Because these unvarnished thoughts from these young physicians are all too familiar to most doctors, it’s hard to know whether re-reading these first-hand experiences will be of sufficient interest to a broad spectrum of doctors or oncologists. It certainly left me with the view that many of the serious and stressful issues of complex care of the chronically ill in MICU’s have not been addressed since I was a house officer.

 

Unfortunately, patients and lay readers will likely be confused by the medical jargon and probably frightened by the candid expressions of ambivalence toward end-stage medical care expressed in such blunt fashion.

 

However, progress in making the MICU a more inviting and compassionate place is being made. In the June 26 issue of the New England Journal of Medicine (NEJM 2014;370:2506-2514), a review article, “Dying with Dignity in the Intensive Care Unit” by Deborah Cook, MD, and Graeme Rocker, MD, explores in detail the coexistence of palliative care and critical care in the MICU. They discuss the need for palliative care, the importance of eliciting the values of patients, the critical need for communication about patients’ perceptions about what matters most for high-quality end-of-life care.

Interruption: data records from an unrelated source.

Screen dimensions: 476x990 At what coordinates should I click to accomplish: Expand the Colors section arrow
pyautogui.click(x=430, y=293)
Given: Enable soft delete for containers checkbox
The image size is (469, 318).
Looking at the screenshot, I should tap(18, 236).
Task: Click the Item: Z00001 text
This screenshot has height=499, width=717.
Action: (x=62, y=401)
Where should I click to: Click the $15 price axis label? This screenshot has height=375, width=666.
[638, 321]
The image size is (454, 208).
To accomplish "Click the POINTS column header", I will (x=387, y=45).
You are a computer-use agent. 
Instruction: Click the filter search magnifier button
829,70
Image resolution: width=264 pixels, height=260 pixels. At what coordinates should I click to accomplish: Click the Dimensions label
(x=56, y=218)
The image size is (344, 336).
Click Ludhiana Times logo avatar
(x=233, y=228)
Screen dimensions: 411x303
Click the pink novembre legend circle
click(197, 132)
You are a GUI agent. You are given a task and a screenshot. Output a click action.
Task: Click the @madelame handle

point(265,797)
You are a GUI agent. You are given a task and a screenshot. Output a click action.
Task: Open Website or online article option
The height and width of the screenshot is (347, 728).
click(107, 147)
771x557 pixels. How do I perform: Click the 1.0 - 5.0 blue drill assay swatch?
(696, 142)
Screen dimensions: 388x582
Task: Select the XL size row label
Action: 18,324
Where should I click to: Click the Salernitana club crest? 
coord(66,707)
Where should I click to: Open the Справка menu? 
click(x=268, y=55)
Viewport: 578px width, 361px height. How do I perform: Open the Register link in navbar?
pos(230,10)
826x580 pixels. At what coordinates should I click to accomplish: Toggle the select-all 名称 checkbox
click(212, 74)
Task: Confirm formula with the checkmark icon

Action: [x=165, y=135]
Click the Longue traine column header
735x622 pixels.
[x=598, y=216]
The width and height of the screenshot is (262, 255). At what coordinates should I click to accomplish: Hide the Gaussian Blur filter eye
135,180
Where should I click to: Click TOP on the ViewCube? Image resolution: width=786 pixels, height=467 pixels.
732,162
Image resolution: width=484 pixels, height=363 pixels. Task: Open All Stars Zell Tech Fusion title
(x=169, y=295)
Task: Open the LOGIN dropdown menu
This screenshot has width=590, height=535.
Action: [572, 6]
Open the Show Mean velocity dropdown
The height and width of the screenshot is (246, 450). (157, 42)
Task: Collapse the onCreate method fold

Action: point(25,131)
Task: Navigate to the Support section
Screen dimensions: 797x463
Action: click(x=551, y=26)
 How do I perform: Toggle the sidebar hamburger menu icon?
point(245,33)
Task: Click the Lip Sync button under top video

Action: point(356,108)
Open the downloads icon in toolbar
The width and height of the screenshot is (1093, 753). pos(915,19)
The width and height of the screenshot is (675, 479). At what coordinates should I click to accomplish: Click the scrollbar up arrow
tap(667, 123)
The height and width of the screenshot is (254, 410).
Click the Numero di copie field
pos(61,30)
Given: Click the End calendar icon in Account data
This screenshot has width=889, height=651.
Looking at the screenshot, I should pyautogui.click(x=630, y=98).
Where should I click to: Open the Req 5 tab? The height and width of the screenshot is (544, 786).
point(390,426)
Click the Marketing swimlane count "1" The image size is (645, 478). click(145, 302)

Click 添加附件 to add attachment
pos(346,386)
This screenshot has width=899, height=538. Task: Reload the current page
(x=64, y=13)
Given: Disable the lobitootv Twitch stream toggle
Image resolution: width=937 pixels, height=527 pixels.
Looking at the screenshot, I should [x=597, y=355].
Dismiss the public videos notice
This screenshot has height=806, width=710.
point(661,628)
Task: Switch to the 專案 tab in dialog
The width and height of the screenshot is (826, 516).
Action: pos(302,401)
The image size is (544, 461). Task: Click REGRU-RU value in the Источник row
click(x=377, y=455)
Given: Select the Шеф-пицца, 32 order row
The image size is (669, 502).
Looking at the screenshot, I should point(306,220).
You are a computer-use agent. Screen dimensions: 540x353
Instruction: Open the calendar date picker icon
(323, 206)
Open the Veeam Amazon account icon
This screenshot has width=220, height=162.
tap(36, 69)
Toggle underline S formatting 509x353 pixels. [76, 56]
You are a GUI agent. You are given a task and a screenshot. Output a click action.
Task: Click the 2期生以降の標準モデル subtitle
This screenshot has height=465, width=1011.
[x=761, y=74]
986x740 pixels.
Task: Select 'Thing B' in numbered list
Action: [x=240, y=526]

They call for providing clear prognostic information, recommendations to forgo the use of life- support technology, and the need to provide holistic care. They advocate for patient and family-centered decision making, communication, continuity of care; emotional, spiritual, and practical support; symptom management; and importantly, organizational support for ICU clinicians. The article is a comprehensive and encouraging blueprint for improving MICU care. However, it will be a challenge to accomplish in this era of restricted health care budgets, manpower shortages, and clinicians’ time constraints.

 

In the same issue of the journal, a Perspective article, “Where We Die” by David Rothman, MD (2014;370:2457-2470), notes that throughout history until the mid-20th century, the appropriate place to die was at home surrounded by family and friends. Now in the 21st, we are returning to more deaths at home and fewer in hospitals, but greater ICU use.

 

The test for the future will be to create an ICU culture that utilizes increasingly complex treatments but also helps patients and their families make wise decisions about managing the end of life.